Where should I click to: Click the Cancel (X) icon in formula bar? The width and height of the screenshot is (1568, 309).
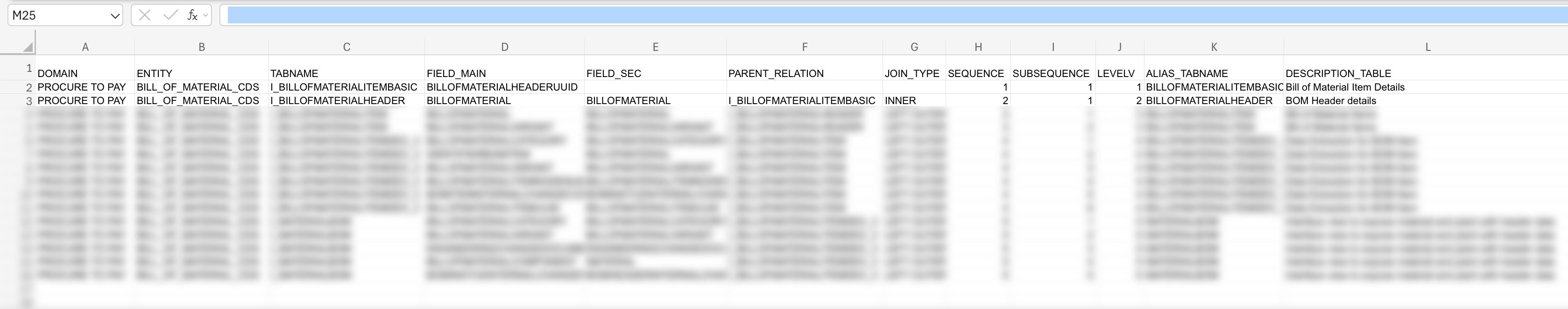click(x=144, y=15)
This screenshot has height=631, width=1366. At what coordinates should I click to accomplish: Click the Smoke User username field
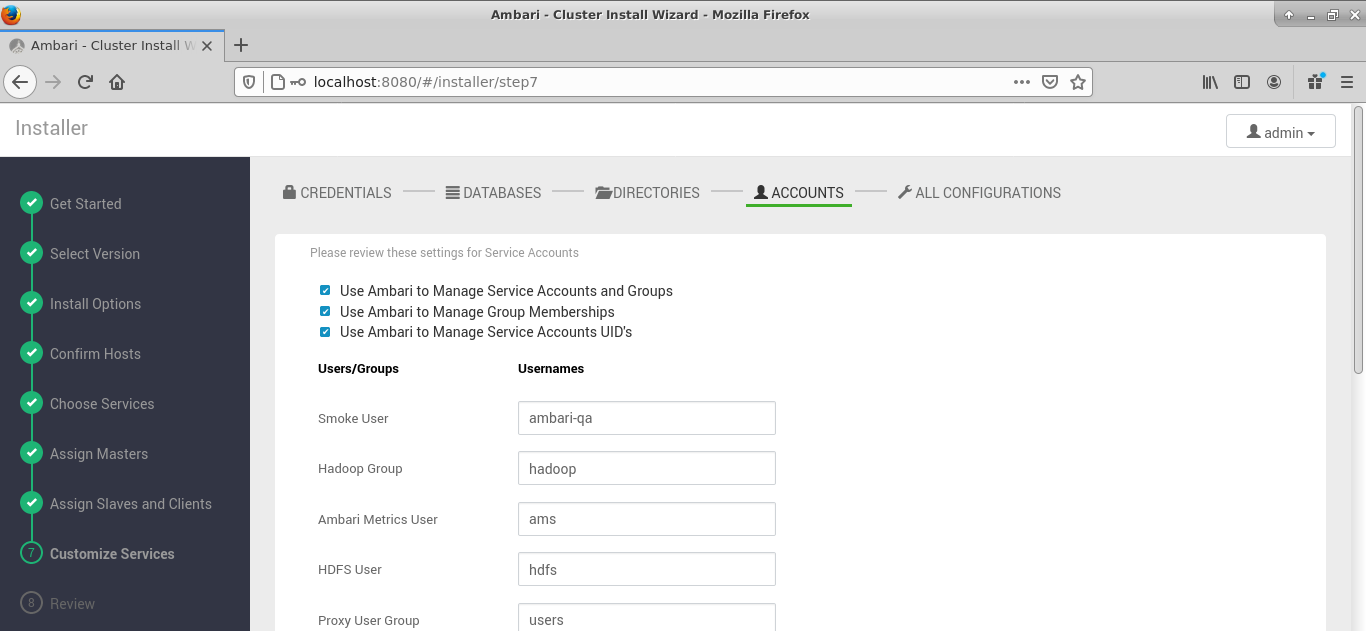[x=646, y=418]
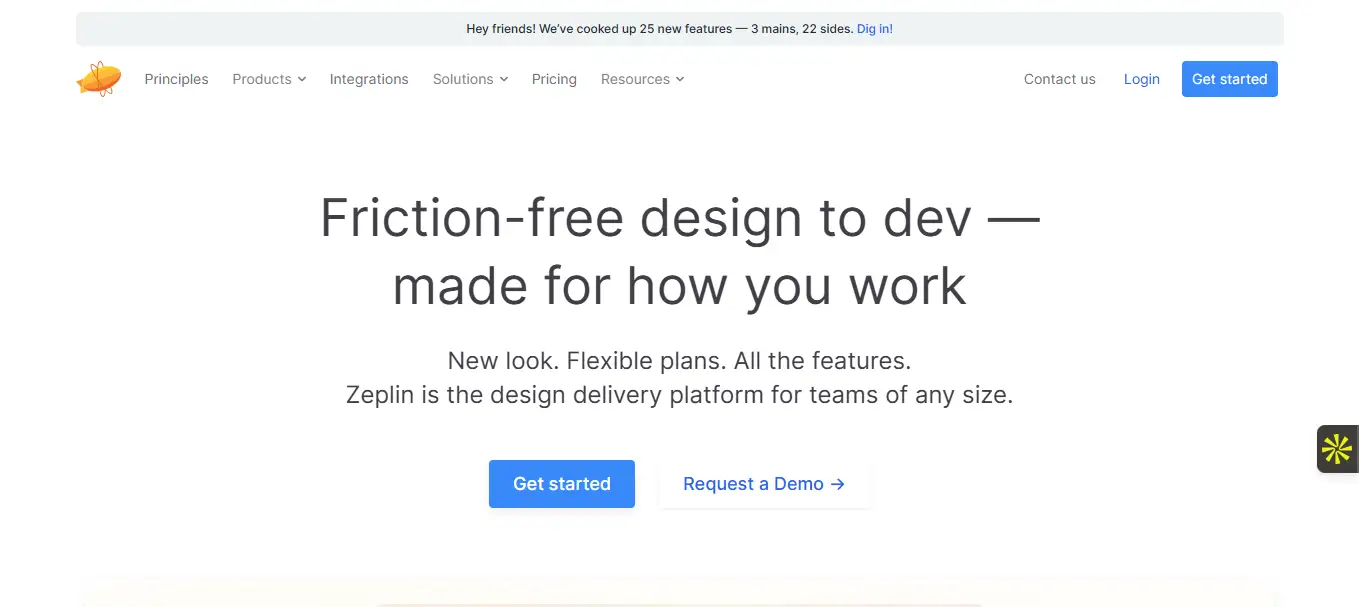Expand the Products dropdown menu
This screenshot has height=607, width=1359.
click(269, 79)
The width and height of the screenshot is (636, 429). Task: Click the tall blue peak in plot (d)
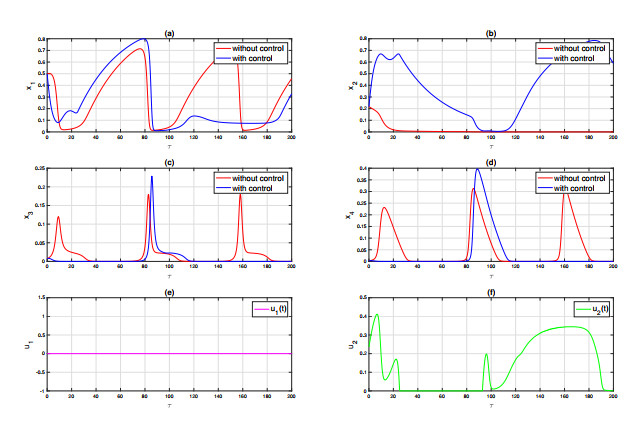click(x=478, y=170)
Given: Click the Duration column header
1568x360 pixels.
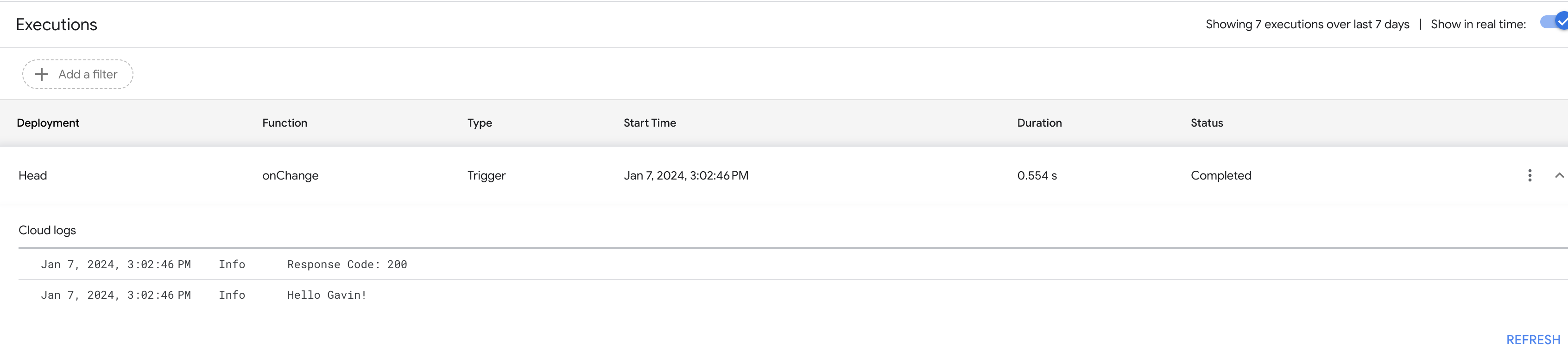Looking at the screenshot, I should [1038, 123].
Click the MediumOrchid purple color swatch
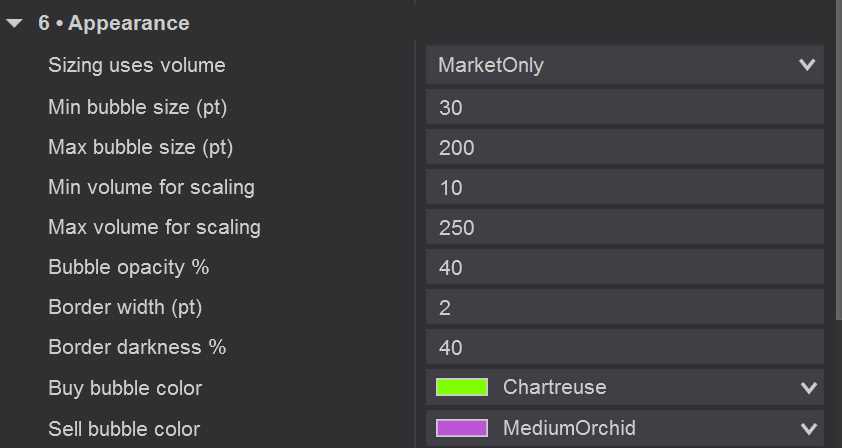 point(462,428)
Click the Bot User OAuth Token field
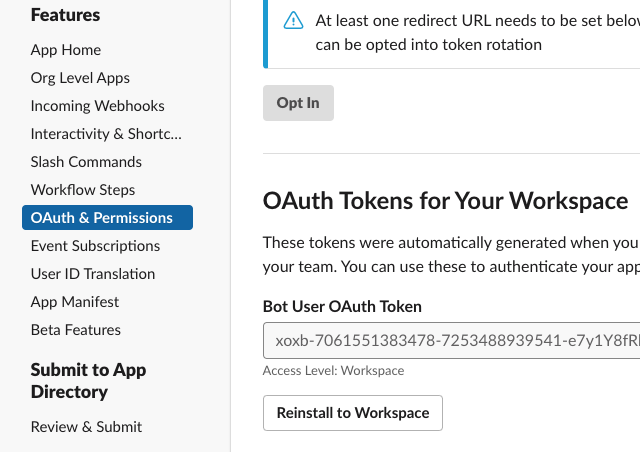Viewport: 640px width, 452px height. click(x=452, y=341)
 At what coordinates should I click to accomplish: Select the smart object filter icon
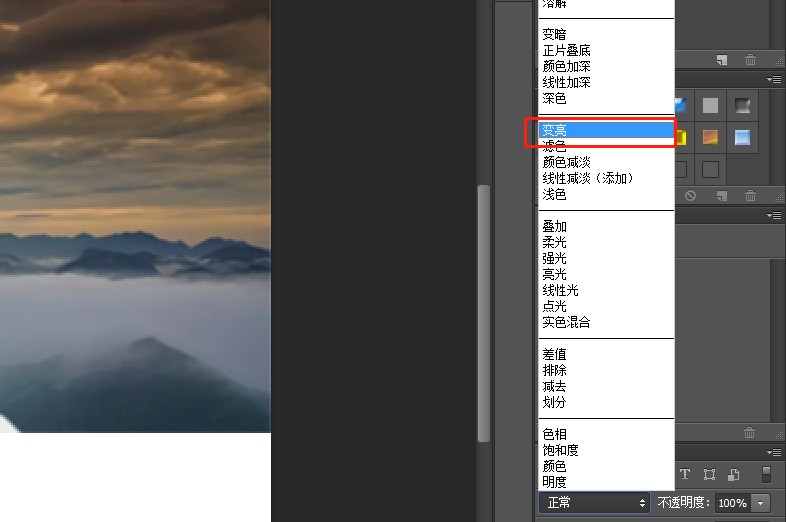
---
* Exercise directions:
Ignore the images and quote every line of the listing exactly.

* Answer to this problem:
Where should I click to: Click the Cancel (X) icon in formula bar? The width and height of the screenshot is (1568, 309).
click(x=144, y=15)
This screenshot has height=631, width=1366. At what coordinates should I click to accomplish: Click the Smoke User username field
[x=646, y=418]
Expand the Products dropdown menu
This screenshot has height=607, width=1359.
click(269, 79)
The width and height of the screenshot is (636, 429). Task: Click the tall blue peak in plot (d)
click(x=478, y=170)
Given: Click the Duration column header
1568x360 pixels.
Looking at the screenshot, I should [1038, 123].
Click the MediumOrchid purple color swatch
 point(462,428)
Click the Bot User OAuth Token field
Viewport: 640px width, 452px height. click(x=452, y=341)
 At what coordinates should I click to accomplish: Select the smart object filter icon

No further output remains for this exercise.